I talked to a friend of mine from Mexico yesterday on the phone. It was good to hear his voice again, to be able to laugh with him again. It brought back everything. He said he just visited Mexico, to see everything again. He says it's not exactly our Mexico any more. I guess the moment we left, it became somebody else's Mexico. And we can try all we can, but will probably never be able to call it home again.

Memory is such a strange thing. Mexico exists to me, the Mexico that I call home, that I will never get to again. It exists in my memory. It's like it has a certain place in my mind, where I can get small flashes of my old bedroom, or a song that I was listening to, or my Mexican church, or Binimea, or the people around me who made Mexico home.

I'm at a crossroads of emotions right now. I feel like I've lost something, because I will never be able to be in the Mexico that I remember. It is something that has happened to me, has passed through me, or I have passed through it. And now it is behind me. And if I had not savored it and payed attention to it while I was in it, it would definitely be separate from me. All I have are the memories.
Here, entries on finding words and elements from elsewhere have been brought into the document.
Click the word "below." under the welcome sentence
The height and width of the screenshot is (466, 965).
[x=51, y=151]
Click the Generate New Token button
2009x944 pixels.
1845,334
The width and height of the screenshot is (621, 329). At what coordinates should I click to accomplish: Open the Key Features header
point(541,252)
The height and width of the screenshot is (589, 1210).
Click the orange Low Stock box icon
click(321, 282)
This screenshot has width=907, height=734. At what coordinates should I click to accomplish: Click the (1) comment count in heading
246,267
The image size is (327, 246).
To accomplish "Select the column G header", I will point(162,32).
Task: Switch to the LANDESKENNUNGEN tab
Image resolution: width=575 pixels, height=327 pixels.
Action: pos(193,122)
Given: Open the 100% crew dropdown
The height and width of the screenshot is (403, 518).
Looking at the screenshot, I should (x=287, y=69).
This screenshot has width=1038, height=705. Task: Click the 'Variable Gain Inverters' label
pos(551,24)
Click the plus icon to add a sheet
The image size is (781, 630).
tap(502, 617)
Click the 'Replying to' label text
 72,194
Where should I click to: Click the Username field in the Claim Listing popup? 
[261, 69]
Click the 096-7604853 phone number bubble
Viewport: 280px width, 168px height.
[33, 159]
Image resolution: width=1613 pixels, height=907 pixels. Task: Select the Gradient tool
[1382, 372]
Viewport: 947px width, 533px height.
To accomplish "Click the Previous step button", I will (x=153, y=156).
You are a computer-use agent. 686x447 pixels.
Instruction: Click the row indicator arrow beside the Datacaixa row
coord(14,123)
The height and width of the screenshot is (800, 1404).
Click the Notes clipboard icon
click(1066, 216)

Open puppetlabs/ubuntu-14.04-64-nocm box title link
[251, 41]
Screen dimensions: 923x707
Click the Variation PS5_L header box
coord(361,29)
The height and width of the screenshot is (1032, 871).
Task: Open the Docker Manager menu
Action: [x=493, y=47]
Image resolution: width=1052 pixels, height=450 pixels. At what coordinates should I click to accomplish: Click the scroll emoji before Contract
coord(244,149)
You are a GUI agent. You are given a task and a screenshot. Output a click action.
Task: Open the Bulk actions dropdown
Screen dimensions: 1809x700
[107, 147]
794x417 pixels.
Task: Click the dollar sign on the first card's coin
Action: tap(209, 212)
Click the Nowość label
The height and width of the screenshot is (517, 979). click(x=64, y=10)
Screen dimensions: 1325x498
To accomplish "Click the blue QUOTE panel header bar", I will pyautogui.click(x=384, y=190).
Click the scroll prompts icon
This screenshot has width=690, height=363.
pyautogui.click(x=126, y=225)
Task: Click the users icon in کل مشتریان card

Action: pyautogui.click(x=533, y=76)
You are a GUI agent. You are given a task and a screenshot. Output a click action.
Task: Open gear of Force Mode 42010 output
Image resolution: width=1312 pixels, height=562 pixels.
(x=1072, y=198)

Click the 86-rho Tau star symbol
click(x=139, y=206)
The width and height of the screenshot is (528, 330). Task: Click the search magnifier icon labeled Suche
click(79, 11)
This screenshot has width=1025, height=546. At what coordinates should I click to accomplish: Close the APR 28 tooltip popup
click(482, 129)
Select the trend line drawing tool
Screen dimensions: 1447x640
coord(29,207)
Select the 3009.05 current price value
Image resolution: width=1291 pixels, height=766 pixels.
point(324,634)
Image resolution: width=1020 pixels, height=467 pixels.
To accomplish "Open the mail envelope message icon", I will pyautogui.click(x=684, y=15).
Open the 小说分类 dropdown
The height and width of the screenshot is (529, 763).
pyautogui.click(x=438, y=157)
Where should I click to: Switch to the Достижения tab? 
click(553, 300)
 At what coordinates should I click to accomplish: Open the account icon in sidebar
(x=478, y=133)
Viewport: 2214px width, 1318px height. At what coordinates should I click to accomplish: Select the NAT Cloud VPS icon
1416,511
But at the same time I have gained something. Well... i've gained everything. Mexico was my life. It gave me myself, I guess. I am the summation of what is now behind me. I'm the product of it. I've gained memories, good memories. And friendships. These things could never be mine unless Mexico was a reality. And the reality also was that people must move on, me included.

I think the main reason that Mexico will never be the Mexico I know is because the people that I shared that Mexico with are gone. The friends that I made, the common grounds upon which we understood each other. This is what made Mexico home. Without them, it's just another place south of Texas.